7. WIDEN YOUR APERTURE -- AND MAKE SURE IT STAYS OPEN
Education reformers love to fall in love with shiny new things, from test-based accountability to standards-based reform. Yet the moment our aperture begins to narrow, we start to miss the forest for the trees.
Instead, we need to widen our aperture -- and recognize that in order for true transformation to occur, the future itself must become more trans: transcultural, transdisciplinary, and maybe even, if we can keep our aperture wide enough, transcendent.
8. LITERACY > FLUENCY
Traditionally, the way we’ve prepared people for professional work was by front-loading their expertise. Increasingly, though, many (most?) of our jobs will be taken over by smart machines, allowing new roles to arise -- at a faster rate than anyone can master. So we need to start shifting away from content fluencies, and towards omnidisciplinary content literacies -- alongside a fluency in the most fundamental skills and dispositions of our humanness.
9. AUTHENTIC > ARTIFICIAL
If a kid has to ask why they’re learning something, it’s probably because the learning itself is fake. And while that was never a good idea, it’s an especially egregious one now, when we know enough to create learning opportunities that are socially relevant, socially embedded, and socially experienced.
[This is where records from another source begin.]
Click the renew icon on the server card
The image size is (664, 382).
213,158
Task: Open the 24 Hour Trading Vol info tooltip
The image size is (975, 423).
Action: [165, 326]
All learning, everywhere, at all times, should be authentic and relational -- not artificial and abstract.
10. USE TECH TO LOOK BACKWARDS — AND PEOPLE TO LOOK FORWARDS
And finally, as cool as they are, tools like ChatGPT are little more than mirrors reflecting back at us the totality of human wisdom and thought on the Internet. This is why they’ve shown an early proclivity for racism and anti-semitism.
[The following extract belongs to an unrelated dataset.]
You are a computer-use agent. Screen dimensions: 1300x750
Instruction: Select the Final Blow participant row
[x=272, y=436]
We have met the enemy, after all -- and it is us.
By design, then, AGI tools allow us to look backwards; only other people can help us look forwards.
So if what you seek is an understanding of how we got here, then by all means, fire up the large language model.
But if what you seek is a sense of where we need to go from here, then fellow physicians, there is only one way forward: we must heal (and lead) ourselves.
Grateful for this inside scoop and for the script flip. Especially love #s 2 & 5. Thank you for being part of and sharing this conversation.
I’ve been feeling #5 a lot - wondering about the last time many of us have set foot in a classroom (besides our child’s), actually listened to a teacher or student share their daily experiences - and our proclivity to have opinions about how things ought to be without really feeling and understanding how they are.
Yes, definitely, to all 10, but particularly the first 4. Relationships are key at all stages and all levels of learning. Technology is a tool as well as an asset. Philanthropists and social entreprneurs need to realize that improving education - formal (mass) learning - is just hard work and takes lots of time. The latest shiny thing and quick results are not related to reality. It's all about people.